Thursday 22 April 2021

Review | Mother by Laura Jarratt

Published by Trapeze on February 18, 2021

Everybody has those “what if” moments. When you’re just getting on with your day and then a ridiculous or unplausible question enters your mind and you think about what you would do even though you know you’re never going to have to make the choice because it won’t ever really happen to you.

Except for Lizzie, the unthinkable does happen. In Mother, on a torrid rainy drive back from a holiday with her two daughters, Portia and Becca, Lizzie crashes the car. As they plummet into a nearby lake, Lizzie must make a choice no mother should ever have to. She can only get one of her daughters out of the car – which one can she save – and which one will be left to die?

Just in case this wasn’t traumatic enough – for Lizzie and her husband Dan and their one remaining daughter to then have to work out how to survive and go on as a family of three, when they were once a family of four – the realisation soon hits that maybe the car crash wasn’t an accident after all. Maybe the crash was caused deliberately. Maybe somebody else chose for one of their daughters to die that night…

I cannot even begin to describe how much I loved this book. It was beautifully haunting with a concept so thought-provoking I genuinely could not get the story off my mind. The writing was raw and mesmerising, with lingering, slow-burning tension and pure emotion concealed in every sentence.

I was hooked from the opening few chapters where the lead up to the accident had me biting my nails in anticipation of the scene about to unfold. Already, just from the build up in the first chapter, I was fascinated by the family dynamics, by Lizzie’s relationship with her daughters and her marriage to Dan. Both lawyers in different fields, there was something so intriguing about Lizzie and Dan and I felt like they both had a story to tell.

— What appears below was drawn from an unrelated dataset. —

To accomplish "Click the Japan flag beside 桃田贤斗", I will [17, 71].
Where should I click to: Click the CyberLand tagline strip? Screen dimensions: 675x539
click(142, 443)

Throughout Mother, I suspected everyone of wrongdoing - there was definitely a lot of trust issues on my behalf! Even though trust is a concern in this book, with the fears that the crash was more than an accident, there was so much more simmering away in Mother and I was utterly obsessed with it.

The author wrote such a beautiful and heart-breaking portrayal of grief and her observations were probably my favourite part of the novel. Between Lizzie, Dan and the daughter who survives, naturally each one grieves differently, and often separately, and this was truly heart-wrenching to read. Grief is at the core of this book and it is moving and powerful. Laura Jarratt shows how grief is so personal and individual – everybody experiences it differently and it doesn’t matter how strong that person may come across, there is no escaping it.

There is not much that can be said about the book without spoiling the story and its chilling and sickening twists. I will say that there is one part towards the end that had me reading with my heart in my mouth – it was so high in emotion and tension and really encapsulated everything I loved about this book. Mother is one of the best books I have read in a long time.

Review copy provided by the publisher - this was my honest review.